● **WORK TO DO**
**a)** Write out the passage of the Nigerian power report starting at "As of 2012, three" and ending at "IPPs is paramount.", switching "generating assets" to "power stations".
**b)** Turn the paragraph of the Nigerian power report that begins "As of 2012, three large-scale IPPs" into a short bulleted list that keeps its main facts.

● **PROVIDED TEXT**
☆ ☆ ☆
18 July 2012

This report examines the current electricity environment in Nigeria, with a focus on Independent Power Producers (IPPs) - past, present and future.


Change and hope abound. Nigerian President Goodluck Jonathan has made overhauling the electric power industry the top priority of his administration. Although nearly every single Sub-Saharan African country faces some form of electric power woes, Nigeria’s challenge is distinct, given the sheer size, as well as the repeated attempts at power sector reform. This report examines the current electricity environment in Nigeria, with a focus on Independent Power Producers (IPPs) - past, present and future.* How have the IPPs come into the power mix and what impact have they had to date? What new IPPs are in the pipeline? What is the interface between current and future IPPs and the reform agenda? Finally, how may the Nigerian IPP experience to date come to represent a lesson-learned, for Nigeria, and for other countries, facing similar electricity challenges?

As of 2012, three large-scale IPPs produce approximately 25 percent of Nigeria’s electric power, with the balance provided by the Power Holding Company of Nigeria (PHCN) and State governments, viz. about 1000 MW (IPPs) and 3000 MW (non-IPP), respectively. The introduction of IPPs has been gradual (dating to 1999), but according to the ‘Road Map’, the private power component will more than double in less than 5 years, including via the country’s sale of its generating assets. Given the significant imminent change, a clear understanding of past experience with IPPs is paramount.

To date, all three IPPs have helped to advance the reform process, directly and indirectly. First they have been among the most visible elements of reform, other than the Nigerian Electricity Regulatory Commission (NERC), over the past 13 years. In this regard, the IPPs provide an important example to potential investors of private power at work in the country. Serious transaction experience has been gained, especially by stakeholders in government, with regard to the overal risk allocation in IPPs. With this has come a greater understanding with intepreting contracts, notably the PPA and fuel agreements. Furthermore, the existing IPPs have helped to reinforce the need for cost-reflective tariffs, together with the urgency to reform the gas supply network. In addition, the importance of international competitive bidding and/or more transparent bidding and contracting procedures has been highlighted.
☆ ☆ ☆
● **GIVEN DATA**

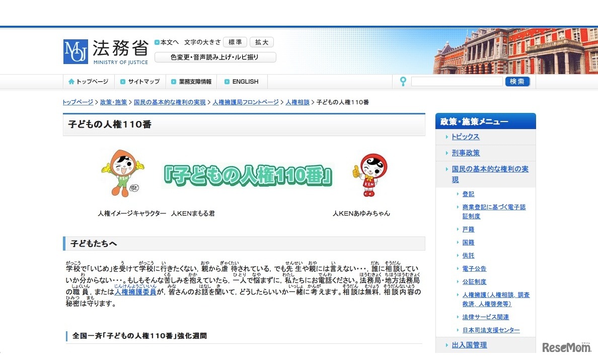The image size is (598, 359).
Task: Expand the 刑事政策 sidebar section
Action: click(466, 152)
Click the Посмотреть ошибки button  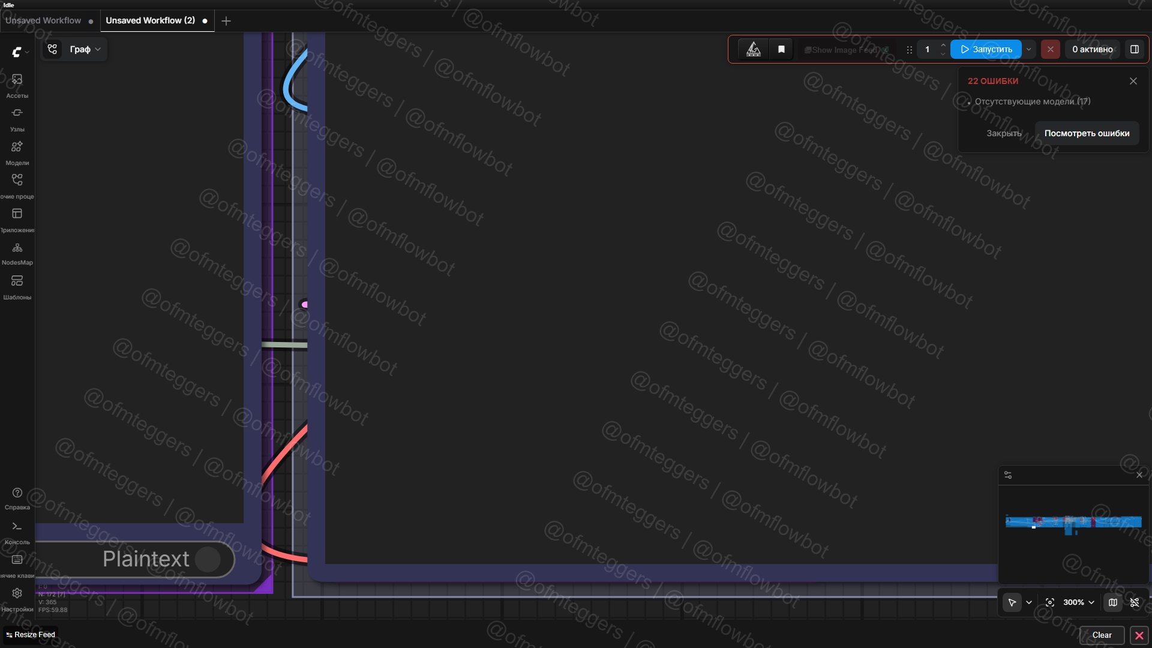pyautogui.click(x=1087, y=133)
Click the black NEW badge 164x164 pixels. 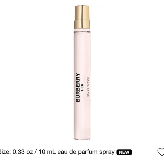(124, 152)
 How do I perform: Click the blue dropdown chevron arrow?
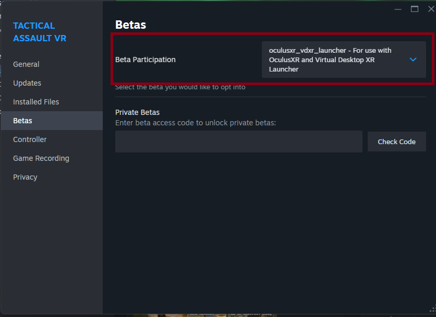coord(413,60)
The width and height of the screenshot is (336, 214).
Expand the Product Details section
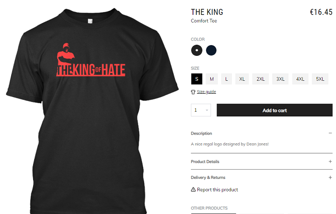pos(262,162)
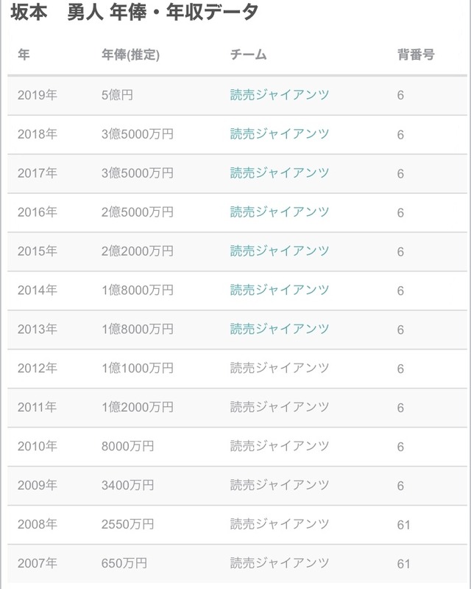
Task: Select jersey number 61 in 2007年 row
Action: pyautogui.click(x=403, y=564)
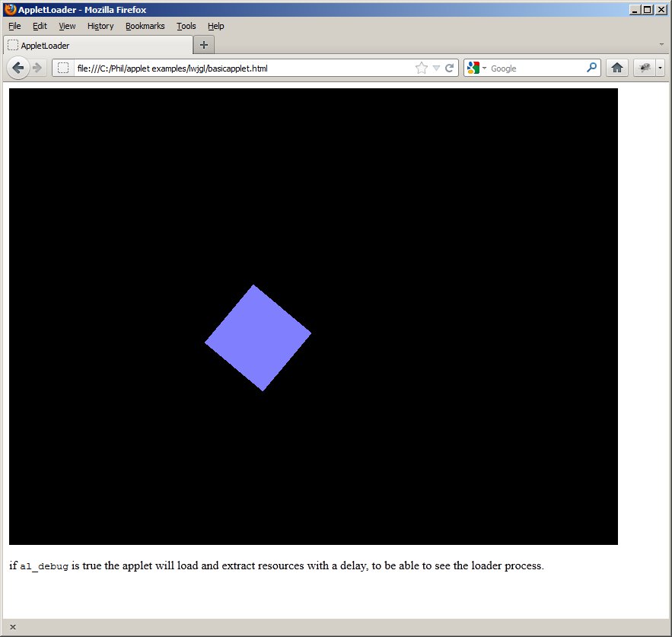The image size is (672, 637).
Task: Open the Google search engine dropdown
Action: [x=476, y=68]
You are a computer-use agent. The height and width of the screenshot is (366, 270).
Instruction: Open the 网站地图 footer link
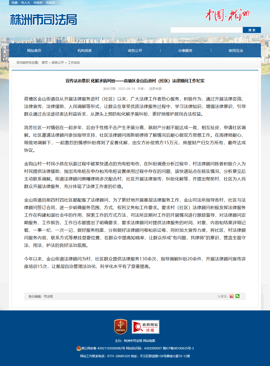pyautogui.click(x=149, y=341)
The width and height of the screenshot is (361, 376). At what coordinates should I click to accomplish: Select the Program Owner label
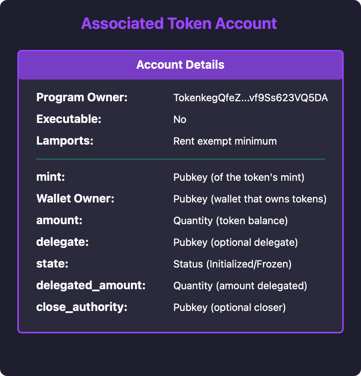pos(82,98)
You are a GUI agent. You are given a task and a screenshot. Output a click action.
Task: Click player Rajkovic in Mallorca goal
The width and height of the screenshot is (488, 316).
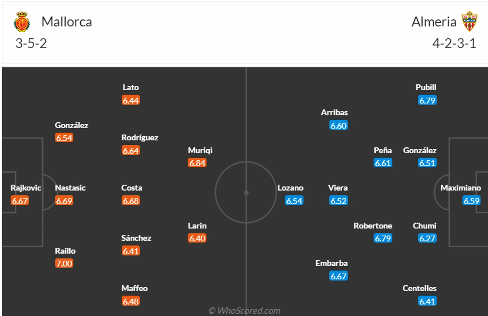click(26, 188)
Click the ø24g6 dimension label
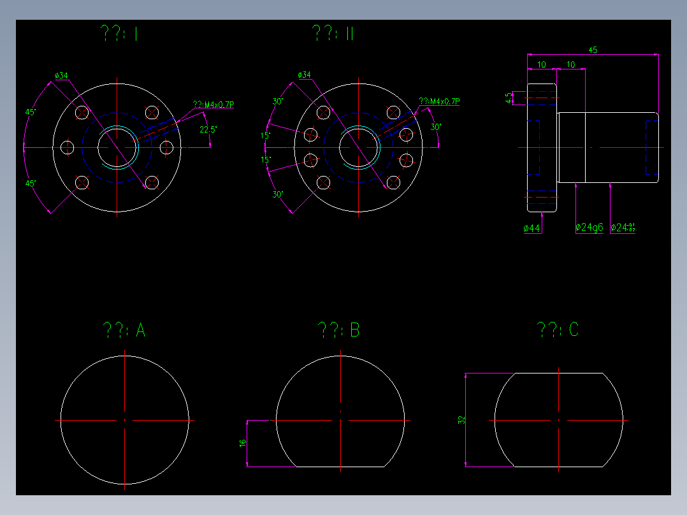687x515 pixels. (x=589, y=226)
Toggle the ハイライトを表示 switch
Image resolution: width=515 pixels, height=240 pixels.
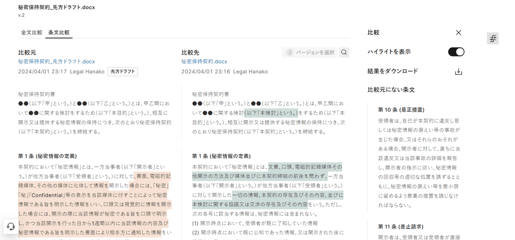[x=456, y=52]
☆ ☆ ☆
● **SOLUTIONS BY TASK**
**a)**
As of 2012, three large-scale IPPs produce approximately 25 percent of Nigeria’s electric power, with the balance provided by the Power Holding Company of Nigeria (PHCN) and State governments, viz. about 1000 MW (IPPs) and 3000 MW (non-IPP), respectively. The introduction of IPPs has been gradual (dating to 1999), but according to the ‘Road Map’, the private power component will more than double in less than 5 years, including via the country’s sale of its power stations. Given the significant imminent change, a clear understanding of past experience with IPPs is paramount.

**b)**
- As of 2012, three large-scale IPPs produce about 25 percent of Nigeria's electric power, about 1000 MW.
- The remaining power, about 3000 MW, comes from the Power Holding Company of Nigeria (PHCN) and State governments.
- IPPs have been introduced gradually since 1999.
- Under the 'Road Map', the private power share will more than double in less than 5 years, partly through the sale of the country's generating assets.
- Because this change is imminent, a clear understanding of past experience with IPPs is paramount.